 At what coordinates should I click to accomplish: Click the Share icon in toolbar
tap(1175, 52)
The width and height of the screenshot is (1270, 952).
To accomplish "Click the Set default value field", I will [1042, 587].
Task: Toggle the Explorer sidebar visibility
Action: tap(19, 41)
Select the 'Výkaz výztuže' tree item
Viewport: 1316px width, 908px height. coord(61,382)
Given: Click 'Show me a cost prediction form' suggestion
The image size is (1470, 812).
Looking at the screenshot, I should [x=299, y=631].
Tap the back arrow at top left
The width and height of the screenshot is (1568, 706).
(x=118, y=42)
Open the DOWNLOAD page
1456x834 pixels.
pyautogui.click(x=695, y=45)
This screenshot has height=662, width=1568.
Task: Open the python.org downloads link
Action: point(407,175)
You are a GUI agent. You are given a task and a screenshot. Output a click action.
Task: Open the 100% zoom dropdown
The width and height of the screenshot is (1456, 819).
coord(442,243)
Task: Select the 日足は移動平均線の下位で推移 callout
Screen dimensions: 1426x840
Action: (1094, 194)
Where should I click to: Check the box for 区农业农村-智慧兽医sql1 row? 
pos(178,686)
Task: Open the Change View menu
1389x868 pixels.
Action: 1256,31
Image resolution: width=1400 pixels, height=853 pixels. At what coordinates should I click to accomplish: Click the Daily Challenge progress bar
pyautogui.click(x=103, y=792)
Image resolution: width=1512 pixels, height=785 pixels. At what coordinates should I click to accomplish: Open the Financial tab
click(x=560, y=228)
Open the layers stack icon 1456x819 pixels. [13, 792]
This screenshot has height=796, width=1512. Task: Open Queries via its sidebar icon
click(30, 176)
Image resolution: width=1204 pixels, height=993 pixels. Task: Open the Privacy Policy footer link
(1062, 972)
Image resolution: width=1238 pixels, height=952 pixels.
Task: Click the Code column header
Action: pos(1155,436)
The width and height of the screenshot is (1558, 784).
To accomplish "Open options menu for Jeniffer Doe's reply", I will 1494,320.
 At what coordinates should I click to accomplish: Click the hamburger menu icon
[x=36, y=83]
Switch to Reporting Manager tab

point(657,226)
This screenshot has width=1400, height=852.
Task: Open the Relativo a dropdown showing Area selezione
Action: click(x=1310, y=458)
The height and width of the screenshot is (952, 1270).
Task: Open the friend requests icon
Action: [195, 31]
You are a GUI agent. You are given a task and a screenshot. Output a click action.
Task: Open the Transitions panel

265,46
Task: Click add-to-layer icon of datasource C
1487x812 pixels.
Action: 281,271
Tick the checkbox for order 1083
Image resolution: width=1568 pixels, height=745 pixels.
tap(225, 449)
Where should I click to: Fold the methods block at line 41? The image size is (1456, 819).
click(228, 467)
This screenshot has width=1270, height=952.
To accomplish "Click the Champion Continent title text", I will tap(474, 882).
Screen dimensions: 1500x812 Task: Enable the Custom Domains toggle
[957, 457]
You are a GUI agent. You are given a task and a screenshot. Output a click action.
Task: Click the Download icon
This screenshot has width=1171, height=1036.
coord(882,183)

Exercise instructions>
Copy every line of the listing above exactly.

Answer to this exercise>
 At what coordinates should I click to accomplish: Click the Share icon in toolbar
tap(1175, 52)
The width and height of the screenshot is (1270, 952).
To accomplish "Click the Set default value field", I will [1042, 587].
Task: Toggle the Explorer sidebar visibility
Action: tap(19, 41)
Select the 'Výkaz výztuže' tree item
Viewport: 1316px width, 908px height. coord(61,382)
Given: Click 'Show me a cost prediction form' suggestion
The image size is (1470, 812).
Looking at the screenshot, I should [x=299, y=631].
Tap the back arrow at top left
The width and height of the screenshot is (1568, 706).
(x=118, y=42)
Open the DOWNLOAD page
1456x834 pixels.
pyautogui.click(x=695, y=45)
This screenshot has height=662, width=1568.
Task: Open the python.org downloads link
Action: point(407,175)
You are a GUI agent. You are given a task and a screenshot. Output a click action.
Task: Open the 100% zoom dropdown
The width and height of the screenshot is (1456, 819).
coord(442,243)
Task: Select the 日足は移動平均線の下位で推移 callout
Screen dimensions: 1426x840
Action: (1094, 194)
Where should I click to: Check the box for 区农业农村-智慧兽医sql1 row? 
pos(178,686)
Task: Open the Change View menu
1389x868 pixels.
Action: 1256,31
Image resolution: width=1400 pixels, height=853 pixels. At what coordinates should I click to accomplish: Click the Daily Challenge progress bar
pyautogui.click(x=103, y=792)
Image resolution: width=1512 pixels, height=785 pixels. At what coordinates should I click to accomplish: Open the Financial tab
click(x=560, y=228)
Open the layers stack icon 1456x819 pixels. [13, 792]
This screenshot has height=796, width=1512. Task: Open Queries via its sidebar icon
click(30, 176)
Image resolution: width=1204 pixels, height=993 pixels. Task: Open the Privacy Policy footer link
(1062, 972)
Image resolution: width=1238 pixels, height=952 pixels.
Task: Click the Code column header
Action: pos(1155,436)
The width and height of the screenshot is (1558, 784).
To accomplish "Open options menu for Jeniffer Doe's reply", I will 1494,320.
 At what coordinates should I click to accomplish: Click the hamburger menu icon
[x=36, y=83]
Switch to Reporting Manager tab

point(657,226)
This screenshot has width=1400, height=852.
Task: Open the Relativo a dropdown showing Area selezione
Action: click(x=1310, y=458)
The height and width of the screenshot is (952, 1270).
Task: Open the friend requests icon
Action: [195, 31]
You are a GUI agent. You are given a task and a screenshot. Output a click action.
Task: Open the Transitions panel

265,46
Task: Click add-to-layer icon of datasource C
1487x812 pixels.
Action: 281,271
Tick the checkbox for order 1083
Image resolution: width=1568 pixels, height=745 pixels.
tap(225, 449)
Where should I click to: Fold the methods block at line 41? The image size is (1456, 819).
click(228, 467)
This screenshot has width=1270, height=952.
To accomplish "Click the Champion Continent title text", I will tap(474, 882).
Screen dimensions: 1500x812 Task: Enable the Custom Domains toggle
[957, 457]
You are a GUI agent. You are given a task and a screenshot. Output a click action.
Task: Click the Download icon
This screenshot has width=1171, height=1036.
coord(882,183)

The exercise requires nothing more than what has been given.